EXERCISE REQUIREMENTS.
From the data that follows, set down exactly the lines from the one with "Where should I click to: Click" through the one with "Task: Open All Mentions feed via its chevron", counting both. Pictures stay out.

[Stored records]
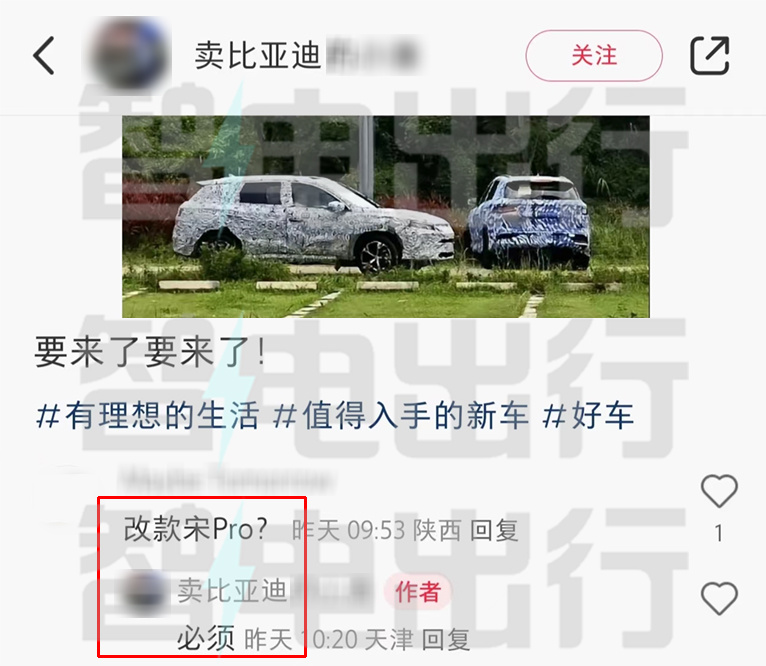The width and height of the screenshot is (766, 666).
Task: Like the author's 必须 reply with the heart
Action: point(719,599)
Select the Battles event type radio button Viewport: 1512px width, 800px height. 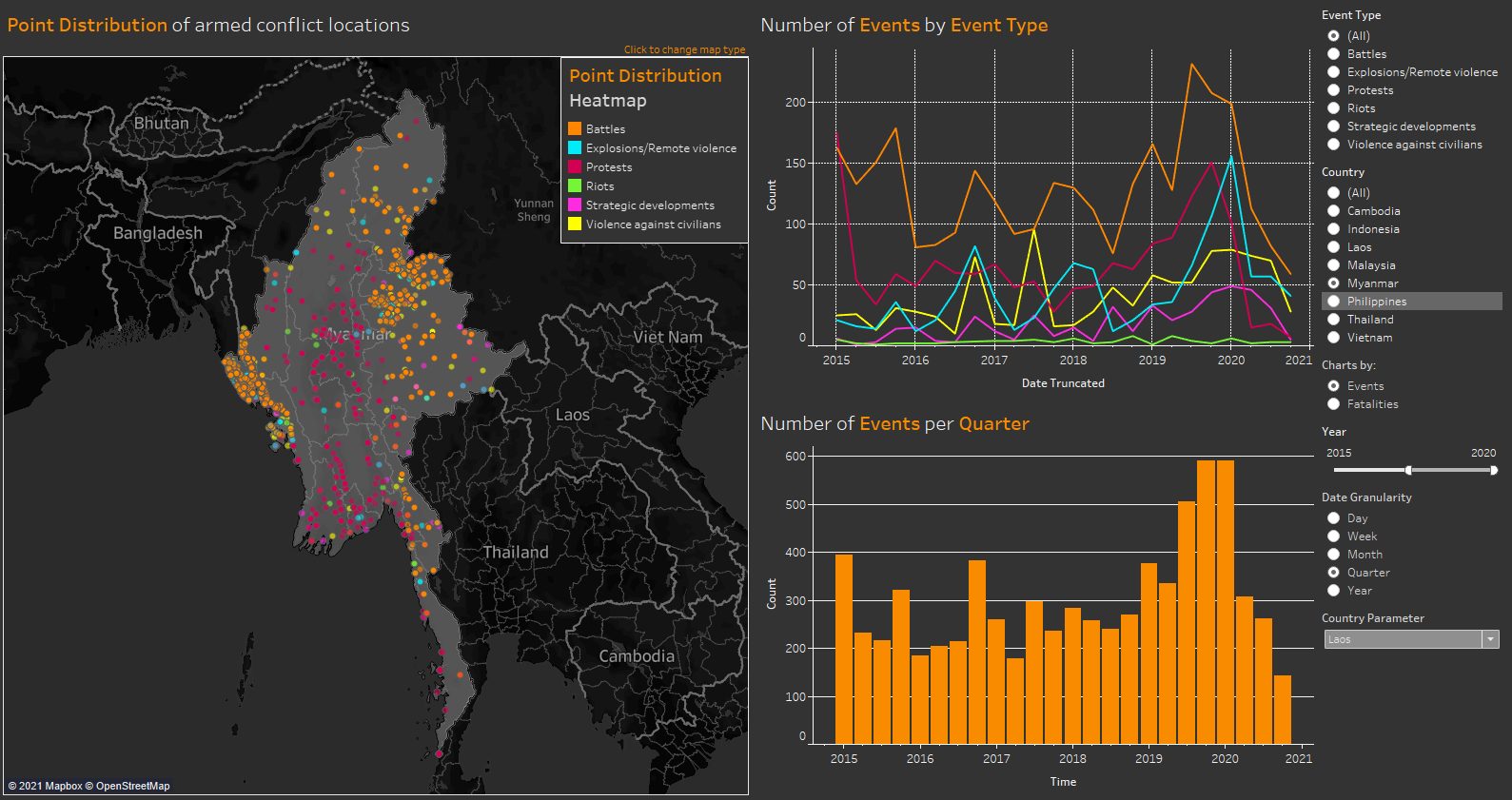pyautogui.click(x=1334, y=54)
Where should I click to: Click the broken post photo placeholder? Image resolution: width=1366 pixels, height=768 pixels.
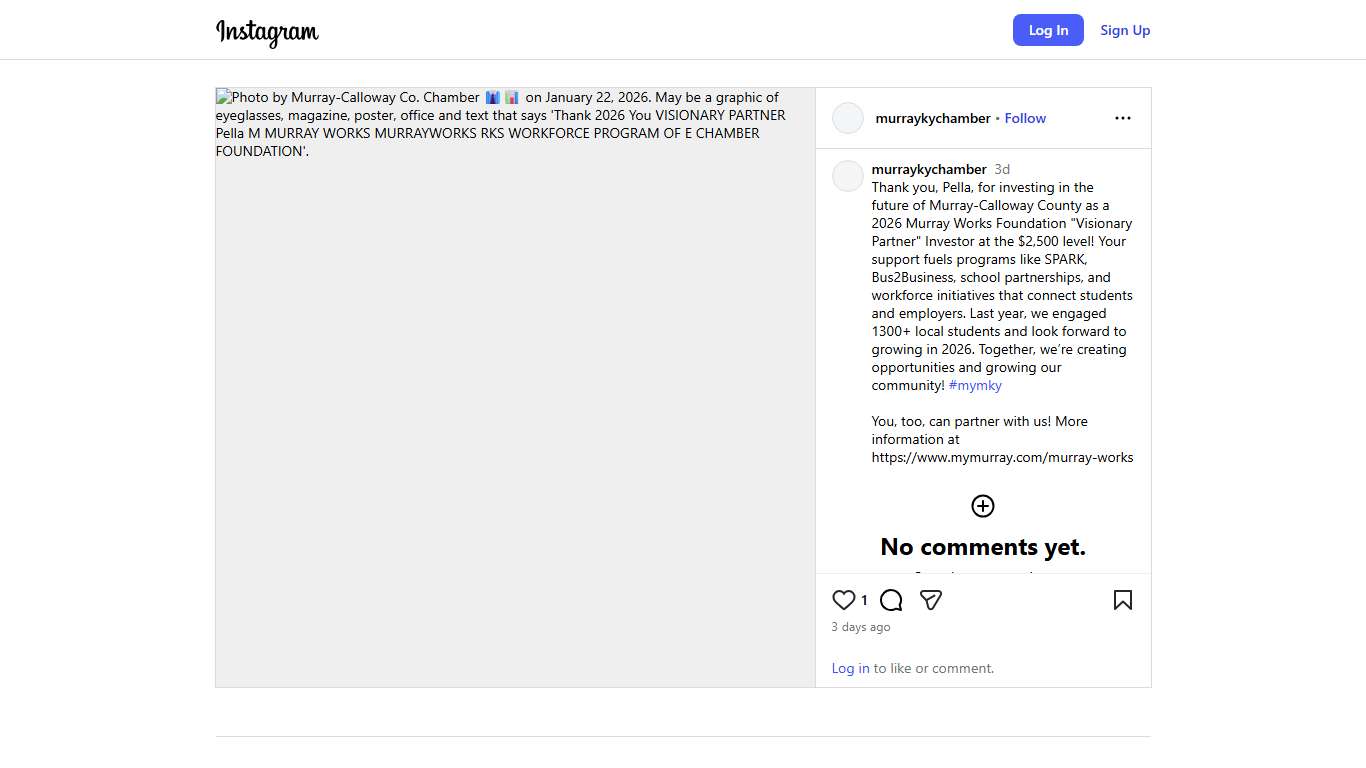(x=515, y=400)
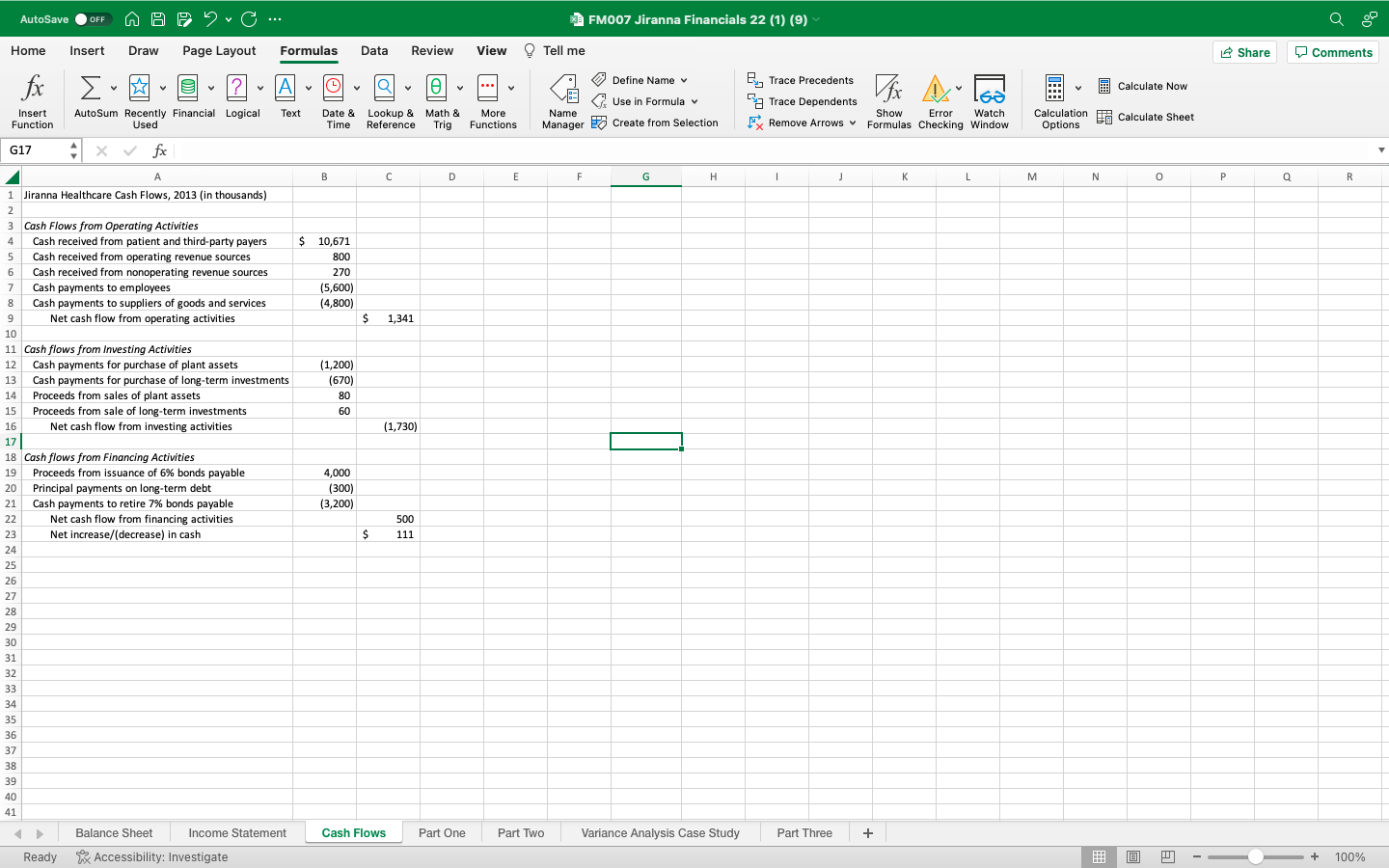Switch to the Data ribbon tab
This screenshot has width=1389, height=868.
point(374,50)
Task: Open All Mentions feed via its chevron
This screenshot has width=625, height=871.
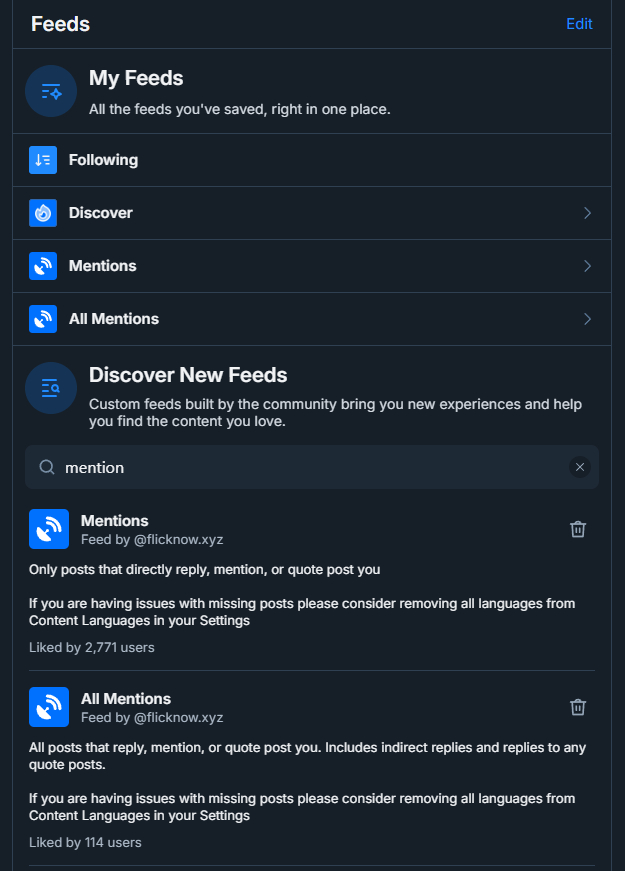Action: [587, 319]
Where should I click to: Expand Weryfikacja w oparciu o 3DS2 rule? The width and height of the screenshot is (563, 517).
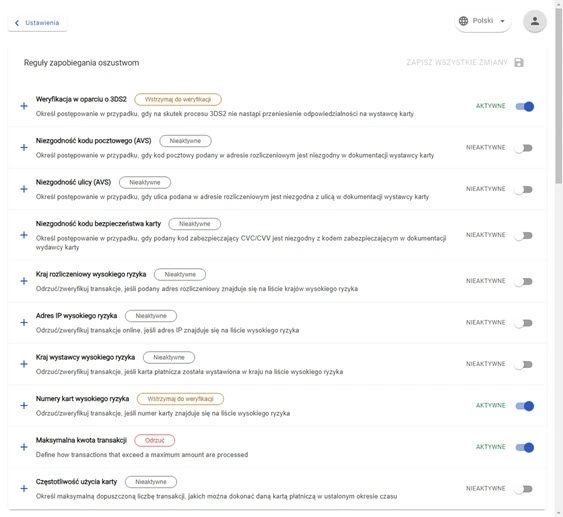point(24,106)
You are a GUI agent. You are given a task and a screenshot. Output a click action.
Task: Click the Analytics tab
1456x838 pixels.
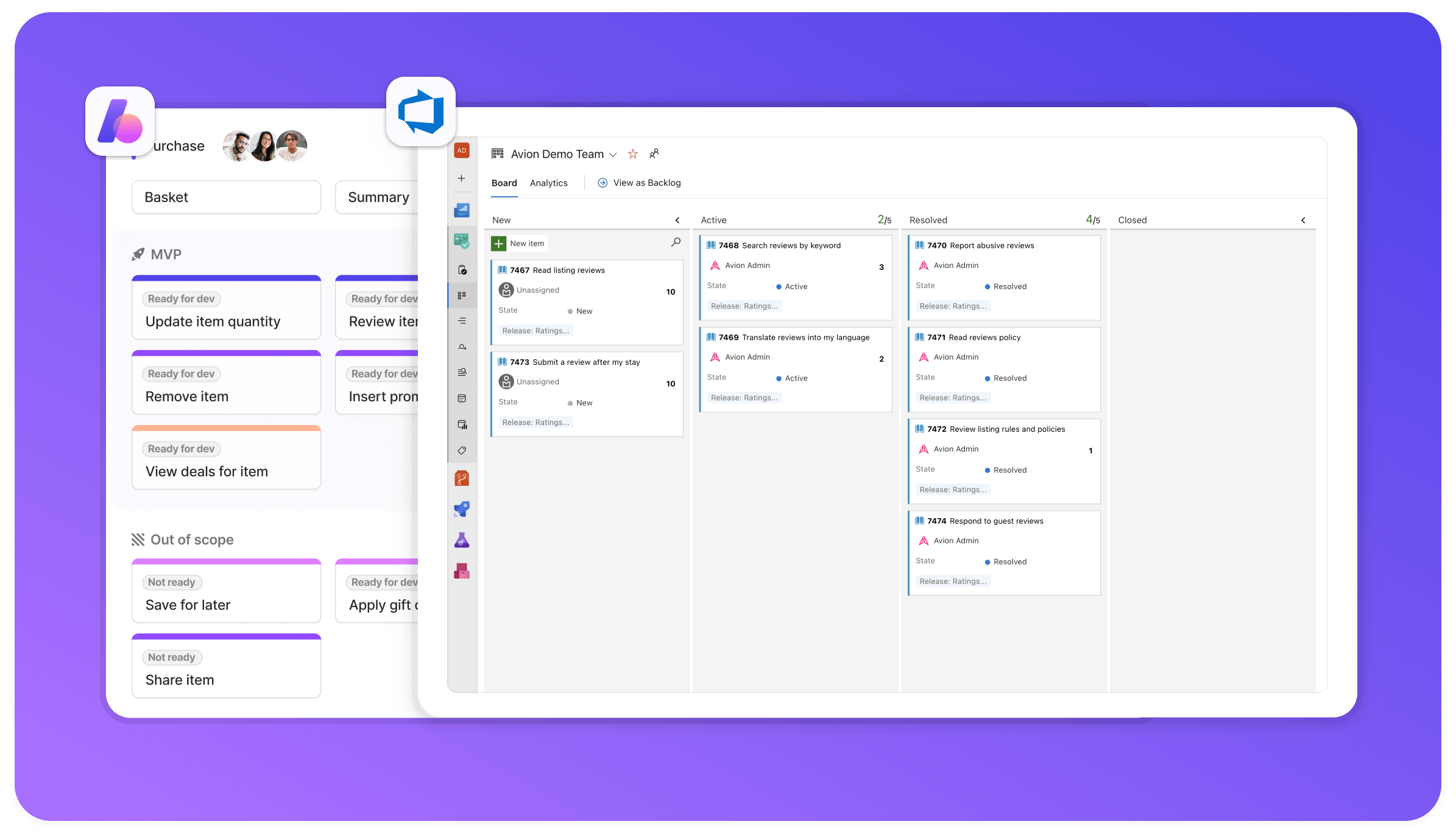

TASK RESPONSE.
Where should I click to: Click the broken post photo placeholder? Image resolution: width=1366 pixels, height=768 pixels.
(x=515, y=400)
Switch to the Data ribbon tab
This screenshot has width=1389, height=868.
point(374,50)
Task: Open All Mentions feed via its chevron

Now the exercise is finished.